BRIEF:
Turn the lines below, from the line with "Task: Click the MYCPE ONE logo" through the last line, into a Markdown table with the columns Row and Line. Number each row, and leave out blank lines.

=======

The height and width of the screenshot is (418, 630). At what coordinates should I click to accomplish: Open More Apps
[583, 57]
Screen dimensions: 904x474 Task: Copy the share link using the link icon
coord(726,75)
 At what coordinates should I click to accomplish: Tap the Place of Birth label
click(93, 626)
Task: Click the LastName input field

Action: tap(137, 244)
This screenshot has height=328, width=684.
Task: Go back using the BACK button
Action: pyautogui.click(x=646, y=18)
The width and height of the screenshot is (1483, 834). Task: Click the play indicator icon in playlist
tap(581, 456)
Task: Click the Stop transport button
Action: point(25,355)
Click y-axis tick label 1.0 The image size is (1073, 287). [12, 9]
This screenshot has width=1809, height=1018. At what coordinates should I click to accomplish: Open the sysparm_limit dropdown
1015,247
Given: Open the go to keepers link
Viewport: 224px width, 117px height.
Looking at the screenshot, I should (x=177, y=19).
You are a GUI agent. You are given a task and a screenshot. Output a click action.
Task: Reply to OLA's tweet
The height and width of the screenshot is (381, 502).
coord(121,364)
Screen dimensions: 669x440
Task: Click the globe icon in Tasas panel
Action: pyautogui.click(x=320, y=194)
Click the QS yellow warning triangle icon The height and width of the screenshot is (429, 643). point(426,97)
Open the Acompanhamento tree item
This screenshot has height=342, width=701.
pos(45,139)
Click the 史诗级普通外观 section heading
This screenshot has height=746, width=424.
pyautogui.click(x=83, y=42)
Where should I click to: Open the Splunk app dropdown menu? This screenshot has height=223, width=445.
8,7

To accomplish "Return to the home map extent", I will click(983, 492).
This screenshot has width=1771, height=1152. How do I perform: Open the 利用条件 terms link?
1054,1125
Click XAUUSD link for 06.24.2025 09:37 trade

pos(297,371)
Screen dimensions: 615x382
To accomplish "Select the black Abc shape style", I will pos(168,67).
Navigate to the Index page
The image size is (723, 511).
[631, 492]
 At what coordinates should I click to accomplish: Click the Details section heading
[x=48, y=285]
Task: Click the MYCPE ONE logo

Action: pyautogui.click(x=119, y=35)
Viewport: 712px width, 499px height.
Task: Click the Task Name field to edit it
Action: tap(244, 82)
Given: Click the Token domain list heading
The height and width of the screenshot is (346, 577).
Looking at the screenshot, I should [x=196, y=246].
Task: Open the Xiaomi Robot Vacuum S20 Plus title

=======

THE RESPONSE:
| Row | Line |
|---|---|
| 1 | Task: Click the MYCPE ONE logo |
| 2 | Action: pyautogui.click(x=119, y=35) |
| 3 | Viewport: 712px width, 499px height. |
| 4 | Task: Click the Task Name field to edit it |
| 5 | Action: tap(244, 82) |
| 6 | Given: Click the Token domain list heading |
| 7 | The height and width of the screenshot is (346, 577). |
| 8 | Looking at the screenshot, I should [x=196, y=246]. |
| 9 | Task: Open the Xiaomi Robot Vacuum S20 Plus title |